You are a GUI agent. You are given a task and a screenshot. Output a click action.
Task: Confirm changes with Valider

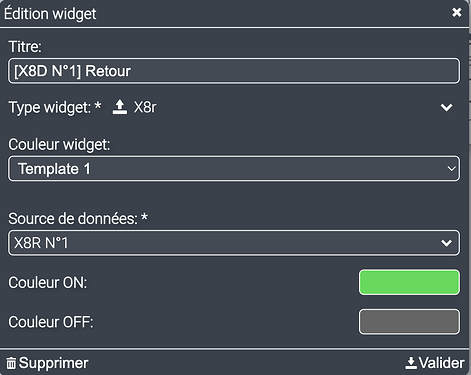coord(435,363)
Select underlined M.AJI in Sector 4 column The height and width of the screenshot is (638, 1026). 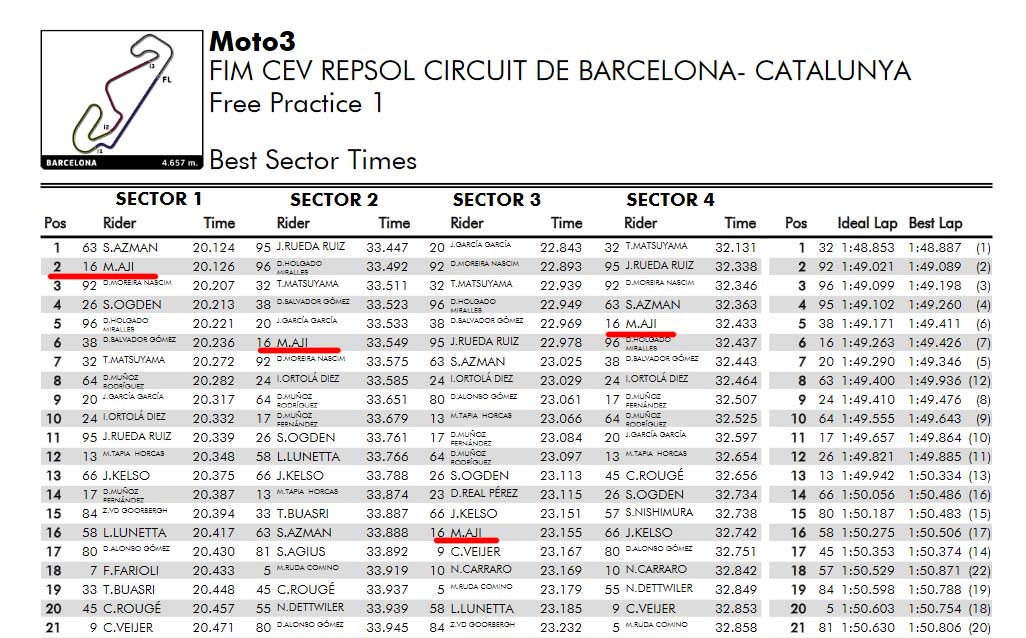point(641,324)
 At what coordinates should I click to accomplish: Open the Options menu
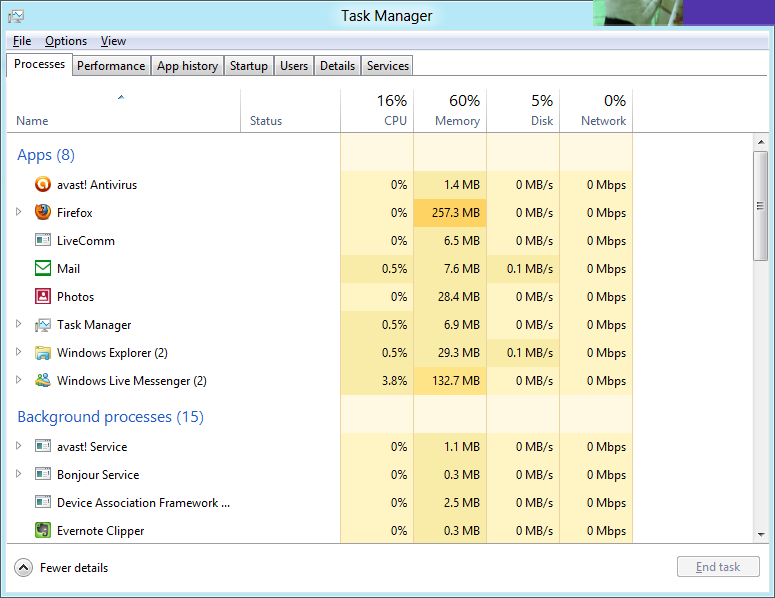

☆ ☆ ☆

Wherever a line in the data above holds the word "click", copy that line.

You are a GUI agent. You are given a task and a screenshot. Output a click action.
 At what coordinates should I click to accomplish: Open the Options menu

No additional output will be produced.